As a part of Generation Z, Archer sophomore Serenity Jones said she subconsciously uses slang during assignments, even when she does not mean to.

“I’ve definitely noticed it in my writing where if I’m trying to say ‘low key,’ I’ll put ‘lowk’ and I’ll be writing in history or something. When we’re drafting an English, I’ll put ‘LMFAO’ in my annotations and all that,” Jones said. “I can definitely notice [slang] in my life, but since I code-switch. It’s easier for me to differentiate when to not use it and when to use it. Especially in my writing, it doesn’t really change that much in my life because I know that I’ve grown up knowing the difference already.” 

Code switching is the practice of switching between languages during conversation. Jones said she code-switches after she comes home from school, which has affected her perception of the English language.

“At Archer, I have a very different voice when I’m talking to certain teachers and faculty members, whereas at home, I have a bit more of a different cadence when I talk to my family or friends,” Jones said. “When I’m here, I try to be more lively and more professional. Whereas when I’m home, I’m trying to be casual and live my life in peace.”

Problems With Generation Z Slang

Many people born into Generation Z use terms such as “rizz,” “cap” and “slay,” which are derived from African American Vernacular English. Celebrities and the usage of social media has popularized such terms. Without a clear origin, terms such as “rizz” or “cap” are seen as created by Generation Z instead.

Jones said she grew up using AAVE around her family and considers Generation Z slang to come from AAVE instead.

“It’s kind of weird when people at Archer trying to use it because it doesn’t sound right. I think here, people go based off of what they hear off TikTok,” Jones said. “But it’s words that I’ve already been using. People start using it and then they’ll give up on it. Whereas, I’ll keep saying it because it’s something that I grew up with and never stopped using.”

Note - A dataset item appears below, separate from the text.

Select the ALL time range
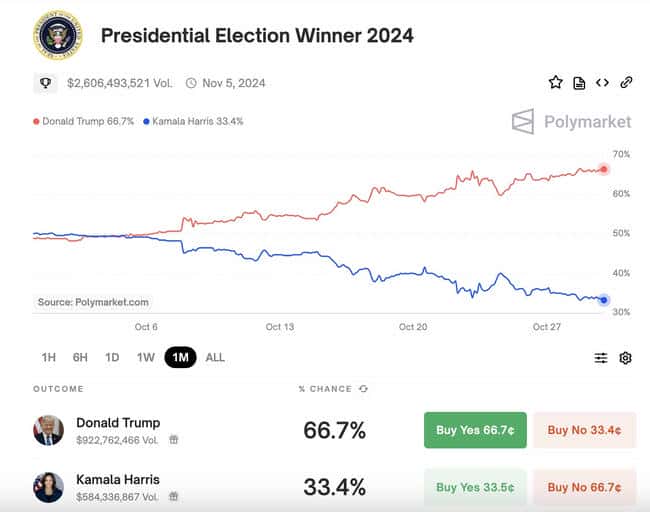Screen dimensions: 650x512 point(215,358)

According to an Oracle survey sent to all 267 upper school students, only 37 responded. An anonymous student reported they hate the term “Gen Z slang” when asked to give their additional thoughts on Generation Z slang.

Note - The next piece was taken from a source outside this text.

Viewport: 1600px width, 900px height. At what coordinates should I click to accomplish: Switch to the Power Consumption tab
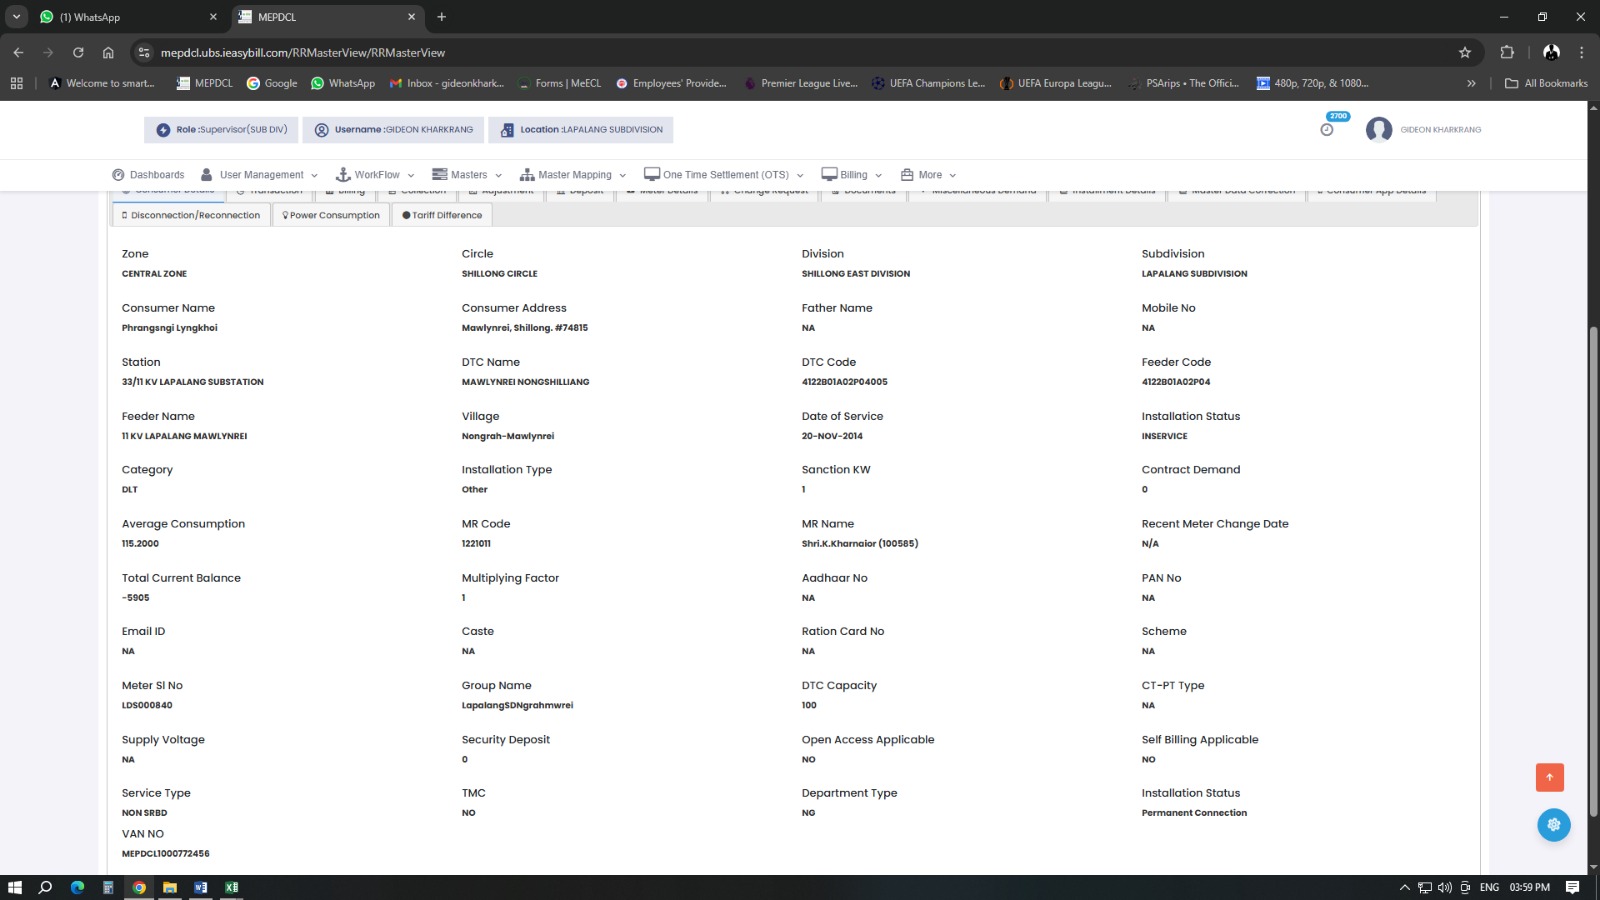331,215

“TikTok and other social media popularized these terms and have turned them into universal vernacular when it’s supposed to be African American vernacular,” one student wrote in their survey response.”The reason why it’s so frustrating is because it’s used incorrectly and way too often and no one knows where these words come from. People think some random teenagers just came up with it when really Black people and queer people have been using these words for decades. It’s really, really annoying.”

In addition to noticing how slang is often popularized and marketed to students through TikToks, Bartha said he has noticed growth in how quickly Archer students adopt slang from social media.

“From what I understand, Archer girls are late to a lot of things — or maybe they’re late in telling me — but I think it allows things to go viral more so I think [slang] spreads faster,” Bartha said. “It also dies out quicker: people’s attention [spans] go down, and then they’re on to the next video that causes kids to say things don’t make any sense.”

Perry said he sees new slang emerge every few months, but feels many terms never fully lose relevance.

“You get little packages of slang every few months. ‘Slay’ is pretty popular and starting to slowly [settle],” Perry said. “Some [terms] can last up to a year but overall, I don’t think slang really ever fully lessens if you’re talking to somebody and they start saying a common catchphrase or common little bit of slang. Slang comes in waves, and I don’t think it’ll ever fully dissipate.”

Graham said while he does not think slang can withstand the test of time as generations die out, it can be preserved through literature.

“If you come across a term from a book written in the early 20th century or something, you have to appreciate that was a term that was popularized at that time,” Graham said. “But language is always evolving. Language changes. keeps up with the times, and it’s richer for that as well.”